Allogeneic stem cells can also be collected from the umbilical vein of a newborn baby, then stored for later use in an alloSCT performed in another person. Because the numbers of cells in umbilical cord blood (UCB) are generally small, UCB transplants have been performed predominantly in young patients, including children, with CML. Since most patients with CML are adults and require large numbers of cells in their transplants, UCB transplantation is usually not feasible in CML patients.

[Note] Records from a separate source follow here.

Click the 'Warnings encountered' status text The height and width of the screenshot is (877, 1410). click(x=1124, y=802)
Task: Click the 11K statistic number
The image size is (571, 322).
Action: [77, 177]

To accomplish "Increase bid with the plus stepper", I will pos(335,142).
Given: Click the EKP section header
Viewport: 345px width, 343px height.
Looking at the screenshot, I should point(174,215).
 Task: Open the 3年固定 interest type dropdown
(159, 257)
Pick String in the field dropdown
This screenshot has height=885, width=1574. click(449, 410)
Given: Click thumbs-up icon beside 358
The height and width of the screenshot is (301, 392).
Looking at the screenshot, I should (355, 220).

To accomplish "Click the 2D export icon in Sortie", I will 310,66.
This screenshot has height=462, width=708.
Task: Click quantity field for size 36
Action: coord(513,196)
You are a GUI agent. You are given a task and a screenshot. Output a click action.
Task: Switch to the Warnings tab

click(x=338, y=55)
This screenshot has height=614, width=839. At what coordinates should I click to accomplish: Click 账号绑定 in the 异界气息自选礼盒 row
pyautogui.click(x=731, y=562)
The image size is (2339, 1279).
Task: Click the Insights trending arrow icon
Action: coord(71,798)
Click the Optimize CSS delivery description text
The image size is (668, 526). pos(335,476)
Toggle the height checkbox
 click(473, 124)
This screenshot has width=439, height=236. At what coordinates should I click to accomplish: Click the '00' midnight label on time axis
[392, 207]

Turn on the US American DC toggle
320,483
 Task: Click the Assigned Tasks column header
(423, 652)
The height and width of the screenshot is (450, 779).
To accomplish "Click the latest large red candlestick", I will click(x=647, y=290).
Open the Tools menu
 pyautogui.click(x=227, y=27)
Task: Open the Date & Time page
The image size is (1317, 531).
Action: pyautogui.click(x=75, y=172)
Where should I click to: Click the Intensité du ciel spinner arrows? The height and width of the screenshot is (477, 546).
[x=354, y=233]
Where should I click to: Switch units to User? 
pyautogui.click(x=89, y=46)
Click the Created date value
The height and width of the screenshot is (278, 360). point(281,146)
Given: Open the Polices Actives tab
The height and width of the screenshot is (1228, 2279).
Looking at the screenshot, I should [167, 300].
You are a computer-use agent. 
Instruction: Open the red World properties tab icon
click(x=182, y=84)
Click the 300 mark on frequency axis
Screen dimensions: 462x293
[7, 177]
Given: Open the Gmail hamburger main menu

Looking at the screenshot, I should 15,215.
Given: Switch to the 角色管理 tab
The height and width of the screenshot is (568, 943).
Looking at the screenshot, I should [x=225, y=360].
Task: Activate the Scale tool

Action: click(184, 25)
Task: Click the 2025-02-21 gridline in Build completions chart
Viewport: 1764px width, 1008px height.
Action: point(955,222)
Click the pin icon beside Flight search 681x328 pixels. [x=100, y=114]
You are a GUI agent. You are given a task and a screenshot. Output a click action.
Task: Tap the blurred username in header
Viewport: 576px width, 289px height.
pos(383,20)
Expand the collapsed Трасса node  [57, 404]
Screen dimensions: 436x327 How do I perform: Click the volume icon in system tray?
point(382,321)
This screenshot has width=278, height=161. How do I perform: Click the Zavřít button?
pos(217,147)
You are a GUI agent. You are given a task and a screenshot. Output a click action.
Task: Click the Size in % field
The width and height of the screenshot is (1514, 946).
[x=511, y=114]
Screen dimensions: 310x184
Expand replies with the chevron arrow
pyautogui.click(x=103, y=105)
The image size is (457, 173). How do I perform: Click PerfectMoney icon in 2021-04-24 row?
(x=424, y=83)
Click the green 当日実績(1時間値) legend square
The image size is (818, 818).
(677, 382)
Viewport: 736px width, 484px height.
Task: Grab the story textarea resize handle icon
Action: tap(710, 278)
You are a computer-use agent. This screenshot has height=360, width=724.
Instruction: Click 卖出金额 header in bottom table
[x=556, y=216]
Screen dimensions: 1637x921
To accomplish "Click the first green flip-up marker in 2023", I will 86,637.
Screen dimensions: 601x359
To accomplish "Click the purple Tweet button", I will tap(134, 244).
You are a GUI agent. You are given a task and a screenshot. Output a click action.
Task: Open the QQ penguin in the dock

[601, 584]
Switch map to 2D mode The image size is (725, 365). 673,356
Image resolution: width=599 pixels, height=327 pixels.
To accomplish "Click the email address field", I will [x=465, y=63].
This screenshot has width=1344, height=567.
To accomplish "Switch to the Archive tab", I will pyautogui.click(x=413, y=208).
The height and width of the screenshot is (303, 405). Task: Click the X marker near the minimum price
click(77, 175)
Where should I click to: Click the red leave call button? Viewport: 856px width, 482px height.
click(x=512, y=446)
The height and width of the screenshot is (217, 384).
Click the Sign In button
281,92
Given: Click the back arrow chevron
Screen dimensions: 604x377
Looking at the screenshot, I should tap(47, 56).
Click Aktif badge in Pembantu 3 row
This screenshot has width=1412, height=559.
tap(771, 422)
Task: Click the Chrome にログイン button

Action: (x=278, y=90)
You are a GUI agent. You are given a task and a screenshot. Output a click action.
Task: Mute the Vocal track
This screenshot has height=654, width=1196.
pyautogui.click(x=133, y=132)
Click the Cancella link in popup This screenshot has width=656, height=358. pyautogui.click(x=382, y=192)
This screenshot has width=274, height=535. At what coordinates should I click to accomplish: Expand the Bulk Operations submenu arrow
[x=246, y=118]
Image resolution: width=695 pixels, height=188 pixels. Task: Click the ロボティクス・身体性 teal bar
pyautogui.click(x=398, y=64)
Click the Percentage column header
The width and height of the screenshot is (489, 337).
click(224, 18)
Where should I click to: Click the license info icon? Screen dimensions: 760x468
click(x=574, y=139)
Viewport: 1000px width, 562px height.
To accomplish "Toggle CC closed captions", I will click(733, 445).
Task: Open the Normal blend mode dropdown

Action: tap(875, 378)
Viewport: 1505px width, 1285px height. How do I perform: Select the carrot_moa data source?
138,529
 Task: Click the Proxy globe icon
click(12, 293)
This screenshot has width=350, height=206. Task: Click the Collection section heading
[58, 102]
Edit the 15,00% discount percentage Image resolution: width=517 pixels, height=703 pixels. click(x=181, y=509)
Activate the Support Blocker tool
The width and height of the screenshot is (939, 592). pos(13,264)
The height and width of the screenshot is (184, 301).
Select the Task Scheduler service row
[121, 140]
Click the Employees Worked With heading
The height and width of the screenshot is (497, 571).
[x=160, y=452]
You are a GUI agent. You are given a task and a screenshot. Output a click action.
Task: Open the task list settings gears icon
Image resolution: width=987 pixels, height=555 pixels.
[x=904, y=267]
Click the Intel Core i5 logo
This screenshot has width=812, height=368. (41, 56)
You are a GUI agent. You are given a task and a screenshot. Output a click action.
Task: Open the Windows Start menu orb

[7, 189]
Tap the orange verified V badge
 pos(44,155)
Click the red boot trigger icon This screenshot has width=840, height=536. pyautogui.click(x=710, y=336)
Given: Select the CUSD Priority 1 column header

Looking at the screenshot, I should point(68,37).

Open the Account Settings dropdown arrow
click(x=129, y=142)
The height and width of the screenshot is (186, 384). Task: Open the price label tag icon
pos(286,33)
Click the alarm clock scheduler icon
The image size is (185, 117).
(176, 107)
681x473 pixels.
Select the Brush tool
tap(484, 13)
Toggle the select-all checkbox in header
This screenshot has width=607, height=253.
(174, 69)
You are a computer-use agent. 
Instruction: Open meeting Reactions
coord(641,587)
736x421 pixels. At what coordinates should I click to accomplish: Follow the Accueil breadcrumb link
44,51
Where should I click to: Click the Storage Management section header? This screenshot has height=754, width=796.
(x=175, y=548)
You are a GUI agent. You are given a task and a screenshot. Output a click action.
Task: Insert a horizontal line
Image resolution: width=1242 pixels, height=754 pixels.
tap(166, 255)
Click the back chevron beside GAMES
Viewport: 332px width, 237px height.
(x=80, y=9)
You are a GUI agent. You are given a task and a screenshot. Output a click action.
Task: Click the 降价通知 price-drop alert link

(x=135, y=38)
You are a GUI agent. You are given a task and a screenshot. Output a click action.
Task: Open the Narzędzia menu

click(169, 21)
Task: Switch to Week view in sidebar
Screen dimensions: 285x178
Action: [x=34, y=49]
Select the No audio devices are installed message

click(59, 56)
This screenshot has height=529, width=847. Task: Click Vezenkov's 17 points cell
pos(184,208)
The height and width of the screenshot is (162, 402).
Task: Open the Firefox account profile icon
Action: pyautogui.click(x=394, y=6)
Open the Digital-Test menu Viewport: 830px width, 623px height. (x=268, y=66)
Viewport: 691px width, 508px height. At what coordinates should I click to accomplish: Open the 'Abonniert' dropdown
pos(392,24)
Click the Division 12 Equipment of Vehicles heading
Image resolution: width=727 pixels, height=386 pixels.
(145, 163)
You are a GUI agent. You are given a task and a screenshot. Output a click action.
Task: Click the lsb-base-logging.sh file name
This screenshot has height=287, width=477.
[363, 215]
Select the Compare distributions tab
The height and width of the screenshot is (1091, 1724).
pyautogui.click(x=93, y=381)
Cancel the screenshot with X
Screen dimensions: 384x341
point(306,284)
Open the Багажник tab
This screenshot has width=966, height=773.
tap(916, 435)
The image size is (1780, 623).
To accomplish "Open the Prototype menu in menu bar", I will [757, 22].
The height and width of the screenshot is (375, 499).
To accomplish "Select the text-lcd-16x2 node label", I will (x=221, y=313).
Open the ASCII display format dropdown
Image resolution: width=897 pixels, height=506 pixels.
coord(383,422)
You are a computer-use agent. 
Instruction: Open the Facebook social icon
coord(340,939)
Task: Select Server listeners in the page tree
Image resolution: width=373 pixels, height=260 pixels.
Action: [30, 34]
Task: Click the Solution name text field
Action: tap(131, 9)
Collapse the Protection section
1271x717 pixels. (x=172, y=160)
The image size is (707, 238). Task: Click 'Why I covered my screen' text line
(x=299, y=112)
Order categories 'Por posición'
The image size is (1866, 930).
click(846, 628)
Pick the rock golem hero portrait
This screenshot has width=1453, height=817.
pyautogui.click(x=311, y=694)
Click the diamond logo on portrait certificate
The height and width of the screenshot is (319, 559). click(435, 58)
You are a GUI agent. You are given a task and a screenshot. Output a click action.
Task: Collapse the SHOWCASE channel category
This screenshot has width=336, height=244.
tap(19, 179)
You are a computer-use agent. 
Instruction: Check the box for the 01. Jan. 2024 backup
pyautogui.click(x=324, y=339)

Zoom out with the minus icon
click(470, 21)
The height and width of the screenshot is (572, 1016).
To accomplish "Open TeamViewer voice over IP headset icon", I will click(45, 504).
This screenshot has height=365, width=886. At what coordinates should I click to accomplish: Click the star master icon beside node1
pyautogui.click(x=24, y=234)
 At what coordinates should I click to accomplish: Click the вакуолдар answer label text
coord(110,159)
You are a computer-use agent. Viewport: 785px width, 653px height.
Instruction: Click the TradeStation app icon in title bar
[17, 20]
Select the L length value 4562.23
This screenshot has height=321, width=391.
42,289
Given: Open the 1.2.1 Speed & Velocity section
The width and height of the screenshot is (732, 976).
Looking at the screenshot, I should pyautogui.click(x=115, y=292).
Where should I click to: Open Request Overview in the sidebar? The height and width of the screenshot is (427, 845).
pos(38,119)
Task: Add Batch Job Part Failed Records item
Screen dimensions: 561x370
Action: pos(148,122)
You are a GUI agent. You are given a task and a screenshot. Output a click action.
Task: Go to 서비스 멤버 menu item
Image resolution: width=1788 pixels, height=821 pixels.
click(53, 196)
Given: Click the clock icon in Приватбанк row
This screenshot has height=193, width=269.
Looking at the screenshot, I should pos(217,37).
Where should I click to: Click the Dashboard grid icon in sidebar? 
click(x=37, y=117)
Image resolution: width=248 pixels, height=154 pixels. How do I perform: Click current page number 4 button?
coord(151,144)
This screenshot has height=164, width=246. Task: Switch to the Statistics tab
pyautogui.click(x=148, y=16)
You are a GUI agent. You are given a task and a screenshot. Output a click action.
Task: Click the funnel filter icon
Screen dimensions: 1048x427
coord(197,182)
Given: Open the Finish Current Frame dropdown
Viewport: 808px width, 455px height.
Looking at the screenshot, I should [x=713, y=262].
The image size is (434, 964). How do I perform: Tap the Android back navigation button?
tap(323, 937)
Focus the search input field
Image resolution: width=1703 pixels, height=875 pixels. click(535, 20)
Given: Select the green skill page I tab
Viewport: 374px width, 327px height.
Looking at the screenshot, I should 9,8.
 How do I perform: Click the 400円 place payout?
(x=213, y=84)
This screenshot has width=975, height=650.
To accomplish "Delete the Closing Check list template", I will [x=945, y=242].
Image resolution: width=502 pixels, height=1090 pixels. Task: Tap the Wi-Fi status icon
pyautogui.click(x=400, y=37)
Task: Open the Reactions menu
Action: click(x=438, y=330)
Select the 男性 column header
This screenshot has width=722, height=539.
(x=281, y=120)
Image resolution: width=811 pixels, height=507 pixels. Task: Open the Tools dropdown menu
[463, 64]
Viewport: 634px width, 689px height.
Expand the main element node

Potential donors for allogeneic stem cell transplantation:

Identical twin 
HLA-identical sibling 
HLA-identical or mismatched: 
other family member 
volunteer unrelated donor 
umbilical cord blood 
Donor stem cell collections
Stem cells can be collected from either the donor’s bone marrow or from his or her blood. In current practice, stem cells are usually obtained from the donor’s blood by means of a process known as leukapheresis. Prior to undergoing leukapharesis, the donor is treated with a drug called G-CSF (Neupogen) by daily injection for 5-6 days. Like insulin, G-CSF is a naturally occurring hormone in the body that has become available as a medication in recent years. It stimulates production of white blood cells in the bone marrow and promotes the release of large numbers of stem cells from the marrow into the bloodstream. After five days of treatment with G-CSF, a double-channel intravenous catheter is inserted to collect the blood stem cells. Blood passes out of the donor via one of the catheter’s channels and circulates through a cell separator machine. The fraction of the blood containing stem cells is separated from the blood that is not required for the transplant; the latter blood fraction is then returned to the patient through the catheter’s second channel. 
Leukapheresis is performed continuously for a period of several hours. Oftentimes the donor is asked to return for a second day of stem cell collection. The stem cells are transfused directly into the patient, or processed and frozen in a specialized laboratory if the transplant is being performed at a later date. After freezing, the cells remain viable for several years.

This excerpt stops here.